Connect to the manual-finalization WebSocket with the Cartesia SDK:

<CodeGroup>
  ```python Python theme={null}
  import os
  from cartesia import AsyncCartesia

  client = AsyncCartesia(api_key=os.getenv("CARTESIA_API_KEY"))

  async with client.stt.manual_finalize.websocket(
      model="ink-2", encoding="pcm_s16le", sample_rate=16000
  ) as connection:
      ...
  ```

  ```typescript TypeScript theme={null}
  import Cartesia from "@cartesia/cartesia-js";

  const client = new Cartesia({ apiKey: process.env.CARTESIA_API_KEY });

  const connection = client.stt.manualFinalize.websocket({
    model: "ink-2",
    encoding: "pcm_s16le",
    sample_rate: 16000,
  });
  ```

  ```typescript TypeScript (Browser) theme={null}
  // Server-side: Generate access-tokens using your API key
  import Cartesia from '@cartesia/cartesia-js';

  const client = new Cartesia({ apiKey: process.env.CARTESIA_API_KEY });

  export async function GET() {
    const { token } = await client.accessToken.create({
      grants: { stt: true, tts: false, agent: false },
      // How long the token lasts in seconds
      // Allowed values: 0–3600
      expires_in: 3600,
    });
    return Response.json({ token });
  }


  // Client-side
  // 1. Fetch an access token from your server
  // 2. Connect to Cartesia via WebSocket
  import Cartesia from "@cartesia/cartesia-js";

  async function getToken(): Promise<string> {
    const res = await fetch('/replace-with-your-server');
    const { token } = await res.json();
    return token;
  }
  const audioContext = new AudioContext();

  const client = new Cartesia({ token: await getToken() });

  const connection = client.stt.manualFinalize.websocket({
    model: "ink-2",
    encoding: "pcm_f32le",
    sample_rate: audioContext.sampleRate,
  });
  ```
</CodeGroup>

## Query parameters

| ElevenLabs Scribe (manual)                                                  | Cartesia Realtime STT (Manual)                                                           | Notes                                                                                                                             |
| --------------------------------------------------------------------------- | ---------------------------------------------------------------------------------------- | --------------------------------------------------------------------------------------------------------------------------------- |
| `model_id=scribe_v2_realtime` <Badge color="red" size="sm">required</Badge> | `model=ink-2` <Badge color="red" size="sm">required</Badge>                              | See [Models](/build-with-cartesia/stt/latest) for all options.                                                                    |
| `audio_format=pcm_16000`                                                    | `encoding=pcm_s16le` + `sample_rate=16000` <Badge color="red" size="sm">required</Badge> | ElevenLabs bundles format and rate; Cartesia splits them.
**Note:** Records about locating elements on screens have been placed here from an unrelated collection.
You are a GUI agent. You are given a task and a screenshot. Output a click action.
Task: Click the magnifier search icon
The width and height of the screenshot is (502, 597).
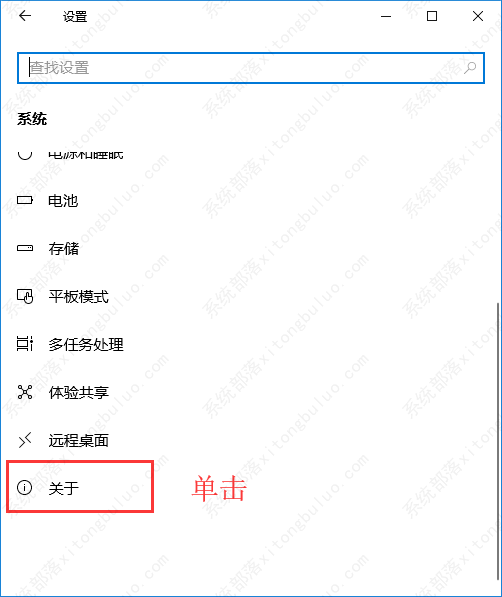(x=470, y=68)
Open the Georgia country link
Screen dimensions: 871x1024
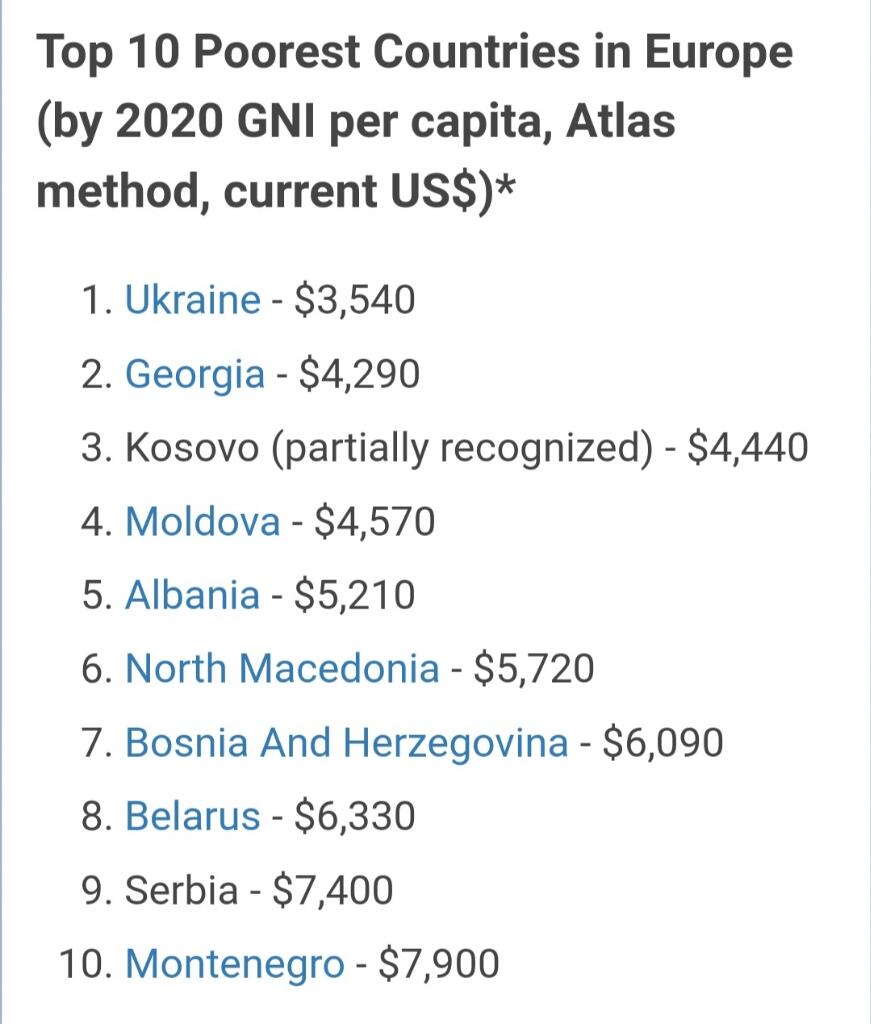(195, 374)
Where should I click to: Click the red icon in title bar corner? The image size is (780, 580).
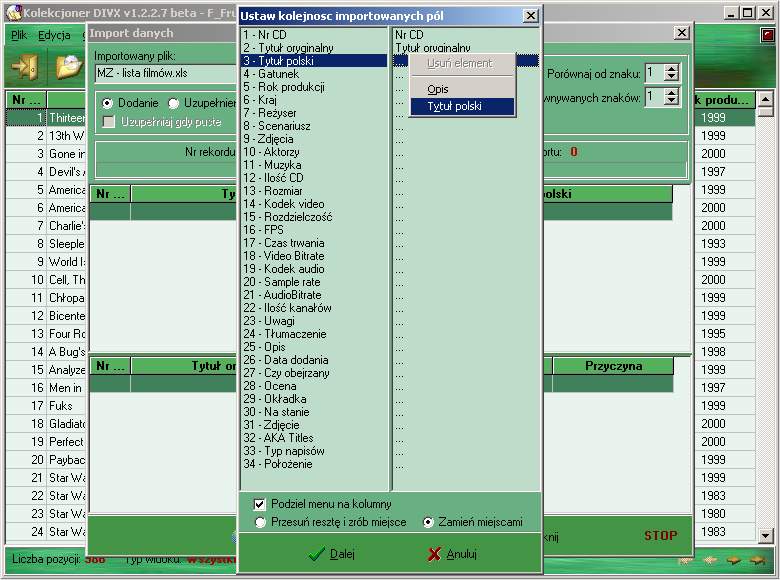point(768,35)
See [encoding](#encoding).                                              |
| `commit_strategy=manual`                                                    | —                                                                                        | See [auto finalization](/use-the-api/stt/migrate-from-elevenlabs-realtime-speech-to-text/auto) for automatic commits.             |
| `language_code`                                                             | `language`                                                                               | `ink-2` only supports `en` right now. Use `ink-whisper` for [other languages](/build-with-cartesia/stt/older-models#ink-whisper). |
| —                                                                           | `cartesia_version=2026-03-01` <Badge color="red" size="sm">required</Badge>              | See [API Conventions](/use-the-api/api-conventions#always-send-a-cartesia-version-header) for details.                            |
| `include_timestamps`                                                        | —                                                                                        | Always included if supported by the model (`ink-whisper` only for now).                                                           |
| `keyterms`                                                                  | —                                                                                        | Coming soon!                                                                                                                      |
| `enable_logging`                                                            | —                                                                                        | Controlled by your organization.                                                                                                  |

<Accordion title="encoding">
  ElevenLabs bundles the sample format and rate into a single `audio_format` token. Cartesia splits them into `encoding` and `sample_rate`.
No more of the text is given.